Description of the task: Please copy every line below that contains the string "agent".

Data extracts:
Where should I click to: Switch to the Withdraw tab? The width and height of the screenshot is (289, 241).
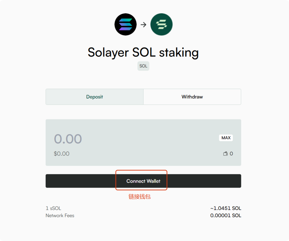192,97
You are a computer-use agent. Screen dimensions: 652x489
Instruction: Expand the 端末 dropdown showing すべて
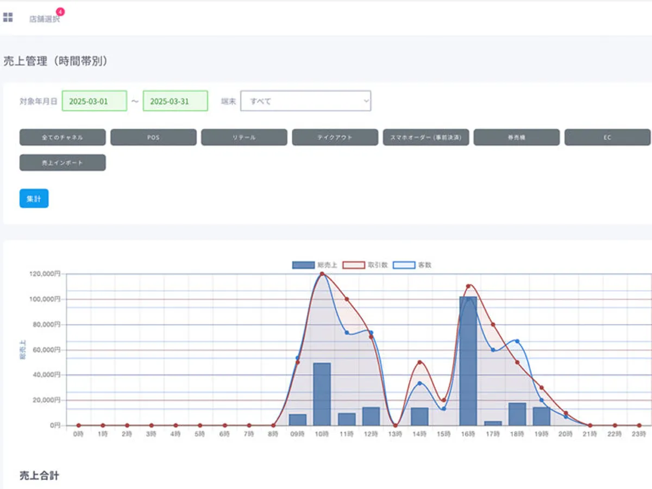click(305, 101)
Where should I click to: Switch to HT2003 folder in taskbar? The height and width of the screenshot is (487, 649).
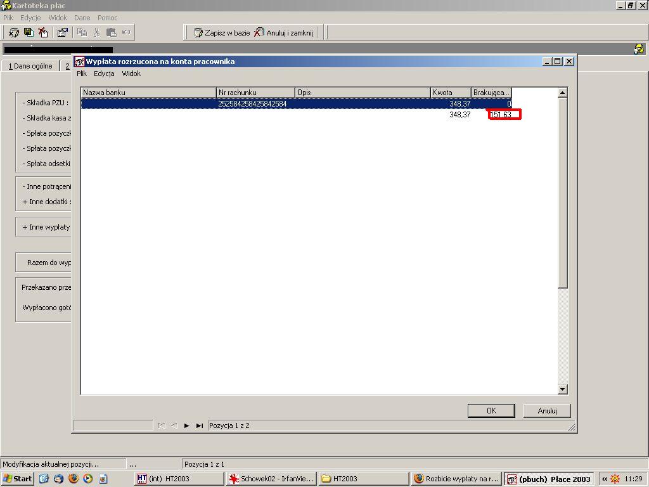(364, 478)
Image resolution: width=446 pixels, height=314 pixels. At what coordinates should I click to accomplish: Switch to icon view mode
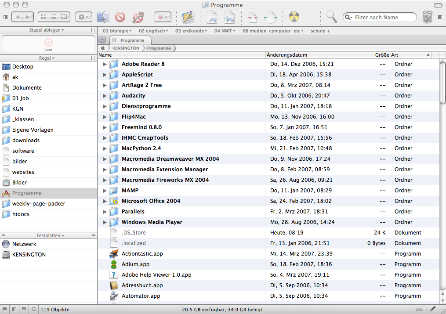[x=44, y=17]
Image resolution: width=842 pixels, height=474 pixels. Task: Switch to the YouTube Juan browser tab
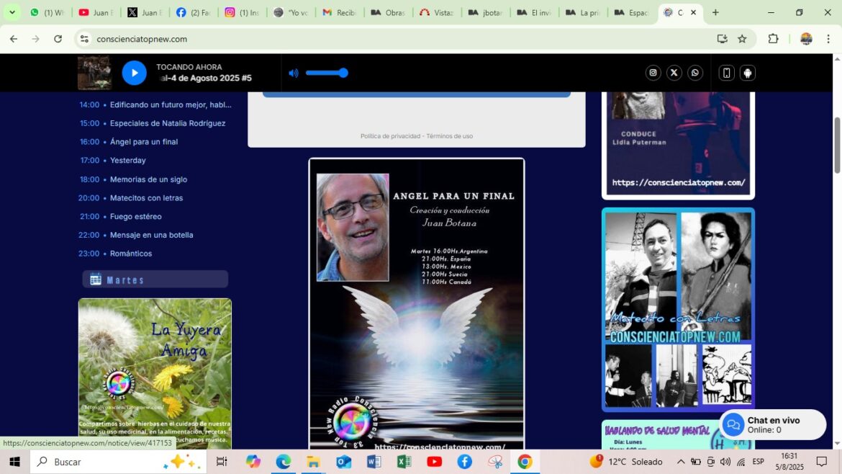95,12
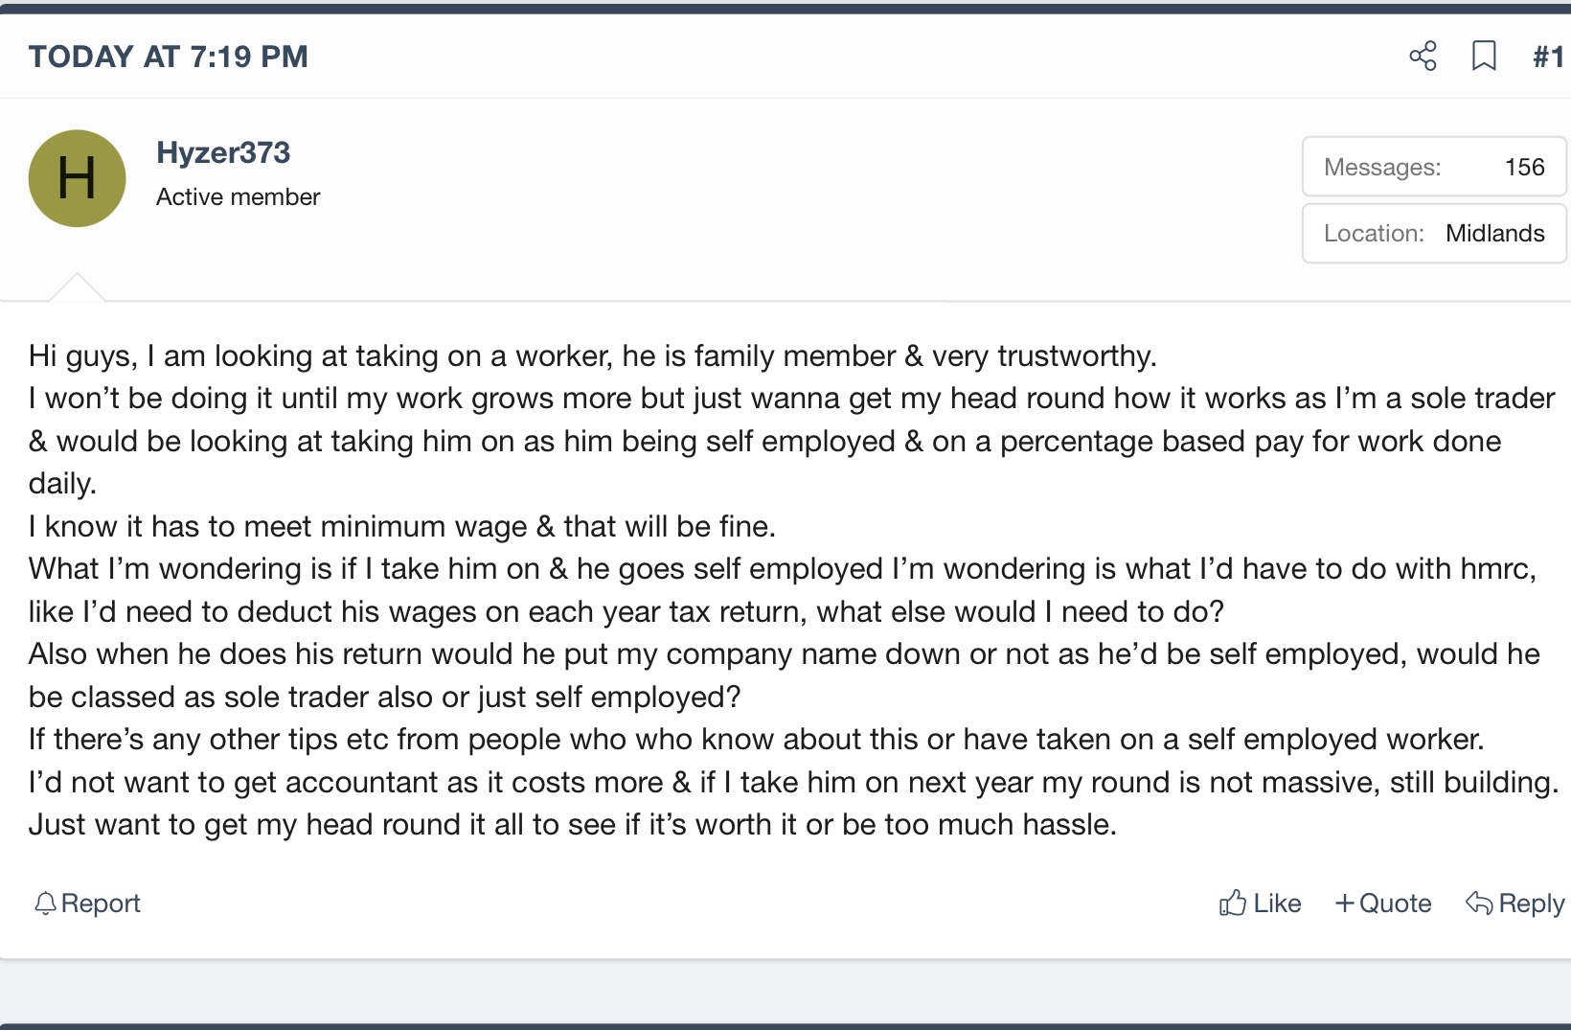Bookmark this post with the bookmark icon
Image resolution: width=1571 pixels, height=1030 pixels.
tap(1484, 56)
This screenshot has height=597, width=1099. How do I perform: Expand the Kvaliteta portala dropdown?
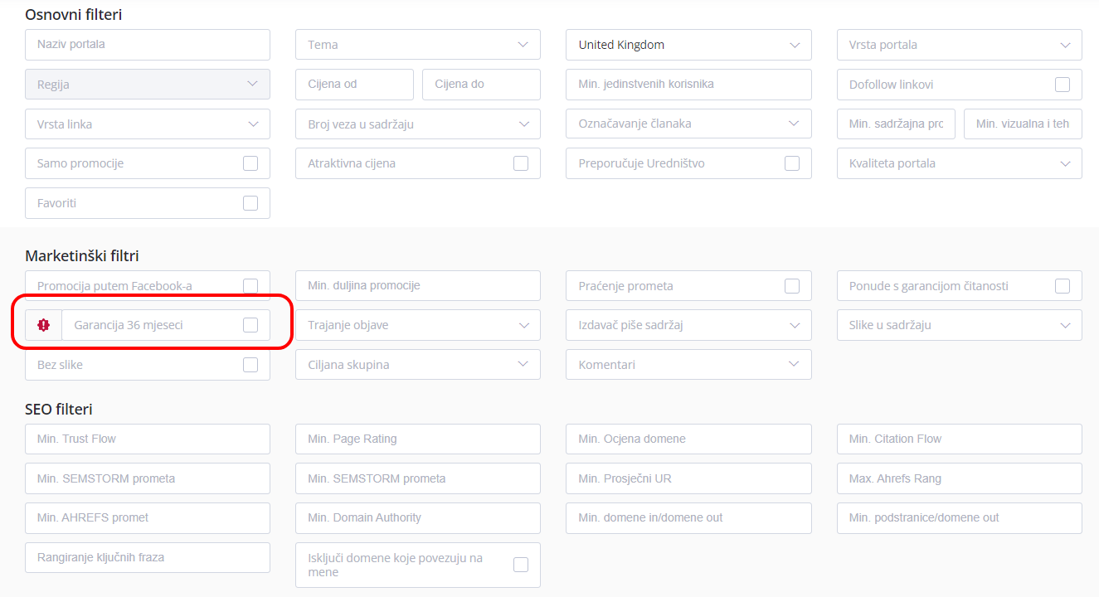(x=959, y=163)
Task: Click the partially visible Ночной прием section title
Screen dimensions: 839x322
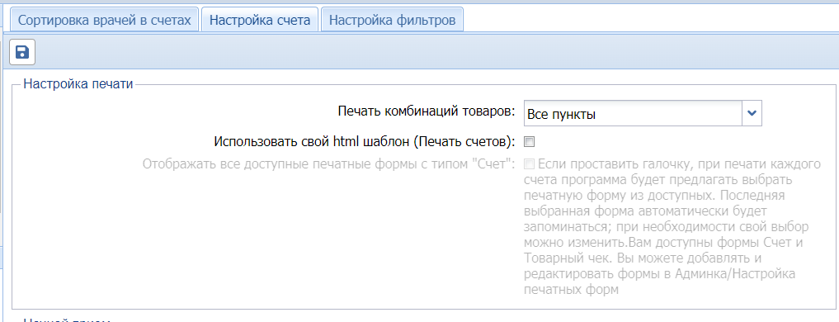Action: click(67, 320)
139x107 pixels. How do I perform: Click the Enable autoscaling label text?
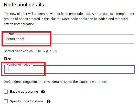24,92
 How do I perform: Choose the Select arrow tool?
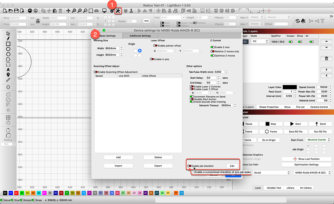tap(7, 34)
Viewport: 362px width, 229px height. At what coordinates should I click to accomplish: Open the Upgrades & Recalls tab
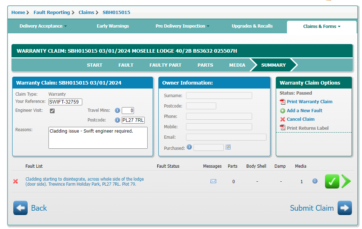coord(252,26)
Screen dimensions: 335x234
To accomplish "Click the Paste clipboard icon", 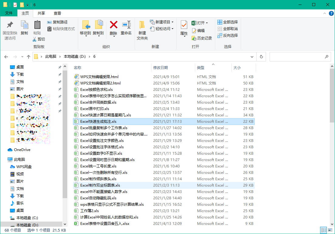I will coord(37,25).
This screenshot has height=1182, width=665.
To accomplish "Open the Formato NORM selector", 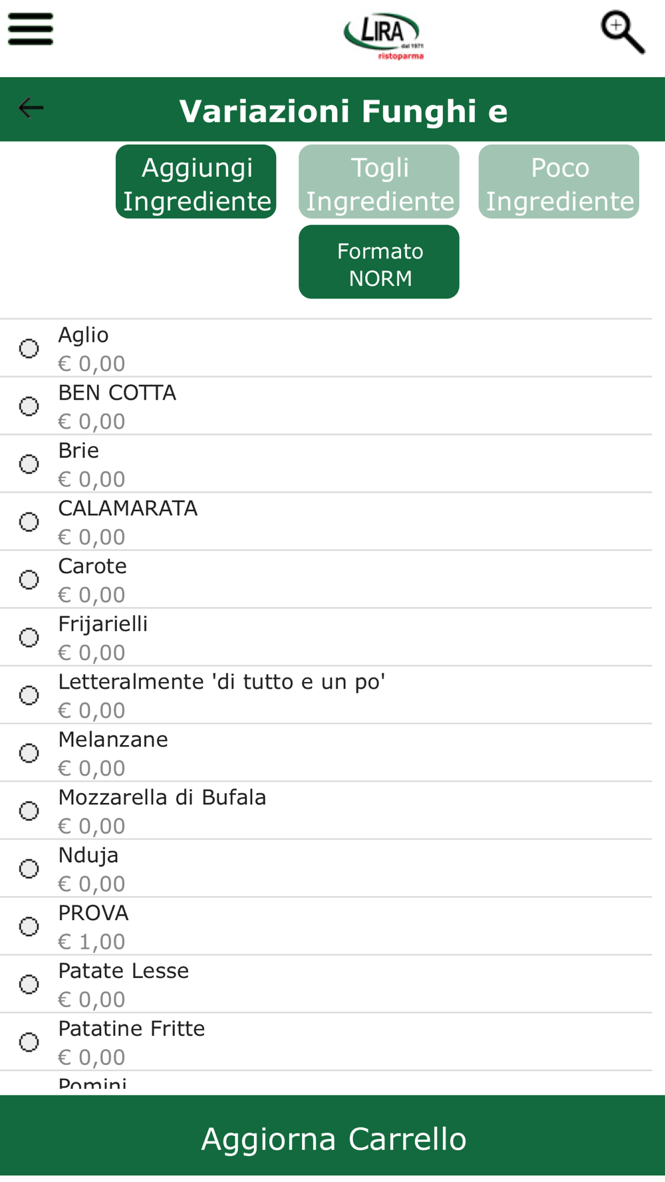I will click(379, 262).
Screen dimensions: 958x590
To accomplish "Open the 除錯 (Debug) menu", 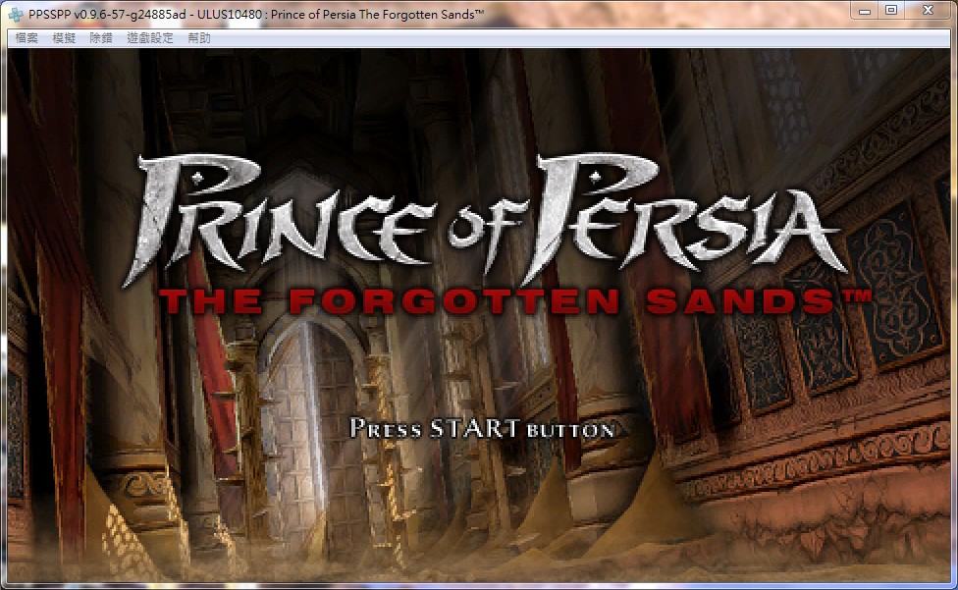I will (100, 38).
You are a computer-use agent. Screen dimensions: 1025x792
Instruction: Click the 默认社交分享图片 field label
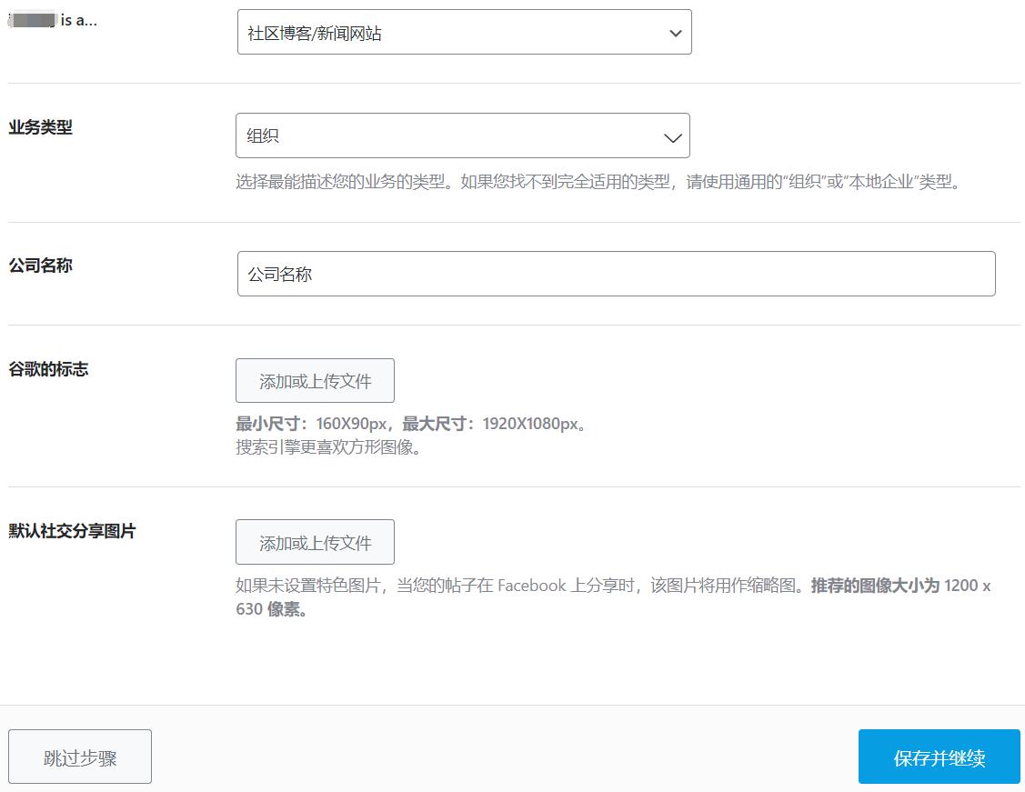(x=72, y=531)
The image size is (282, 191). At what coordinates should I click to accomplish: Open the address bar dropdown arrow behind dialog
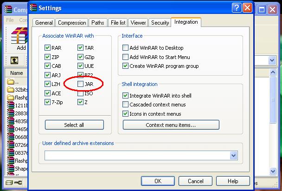tap(272, 60)
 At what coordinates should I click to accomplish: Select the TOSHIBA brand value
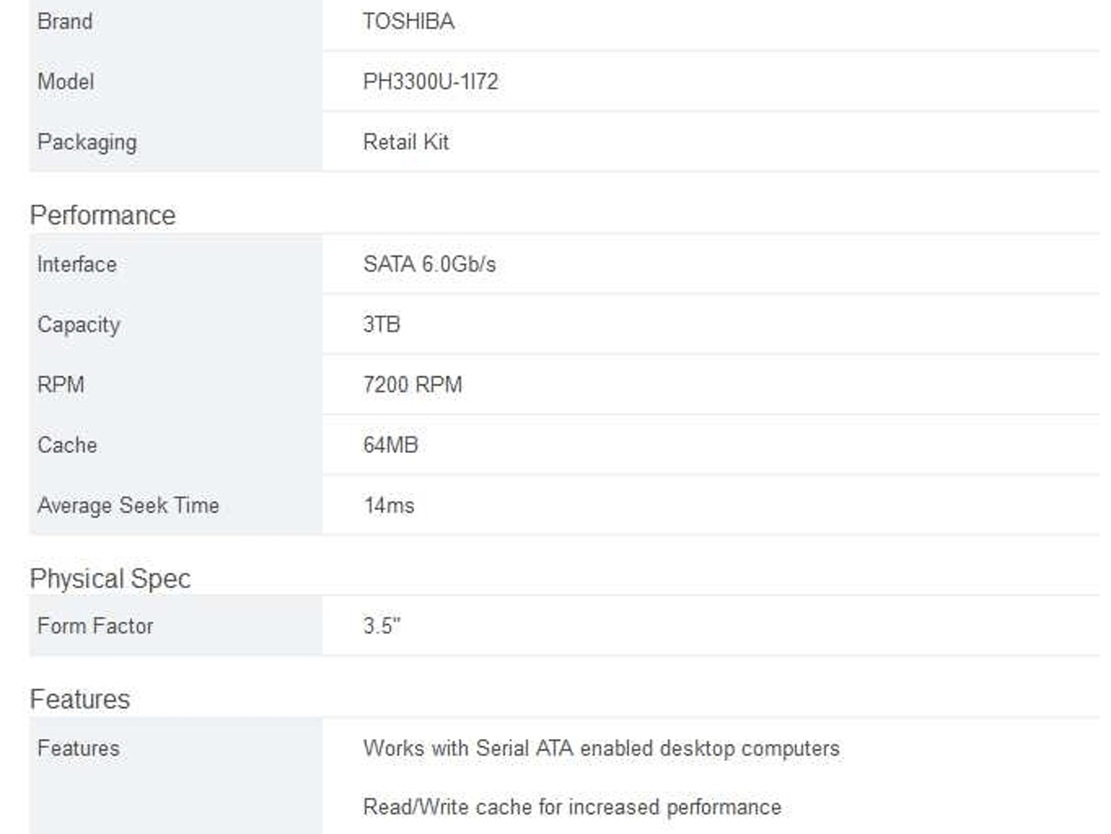[408, 22]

Written answer:
You are a computer-use agent. Screen dimensions: 652x489
You are a computer-use agent. Screen dimensions: 1025x792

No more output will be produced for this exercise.